Leave out every line before the one that contains "Given: Select CRM from the sidebar menu". Please restate that line and the rest of the data word for word, through the end.

==== Data ====

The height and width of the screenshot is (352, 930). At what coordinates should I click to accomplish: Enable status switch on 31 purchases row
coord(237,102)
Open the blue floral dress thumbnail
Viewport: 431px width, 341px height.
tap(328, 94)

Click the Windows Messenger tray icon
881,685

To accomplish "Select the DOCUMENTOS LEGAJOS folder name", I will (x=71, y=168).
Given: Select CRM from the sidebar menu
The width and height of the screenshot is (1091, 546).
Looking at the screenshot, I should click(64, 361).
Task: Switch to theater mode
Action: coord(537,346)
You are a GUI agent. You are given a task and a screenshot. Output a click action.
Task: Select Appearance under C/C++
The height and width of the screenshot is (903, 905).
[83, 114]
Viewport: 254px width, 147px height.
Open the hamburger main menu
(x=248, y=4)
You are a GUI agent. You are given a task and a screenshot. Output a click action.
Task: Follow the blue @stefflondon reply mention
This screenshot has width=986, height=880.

====

## Task answer
Given: Select CRM from the sidebar menu
The width and height of the screenshot is (1091, 546).
Looking at the screenshot, I should click(64, 361).
Task: Switch to theater mode
Action: coord(537,346)
You are a GUI agent. You are given a task and a screenshot. Output a click action.
Task: Select Appearance under C/C++
The height and width of the screenshot is (903, 905).
[83, 114]
Viewport: 254px width, 147px height.
Open the hamburger main menu
(x=248, y=4)
You are a GUI agent. You are given a task and a screenshot. Output a click action.
Task: Follow the blue @stefflondon reply mention
This screenshot has width=986, height=880.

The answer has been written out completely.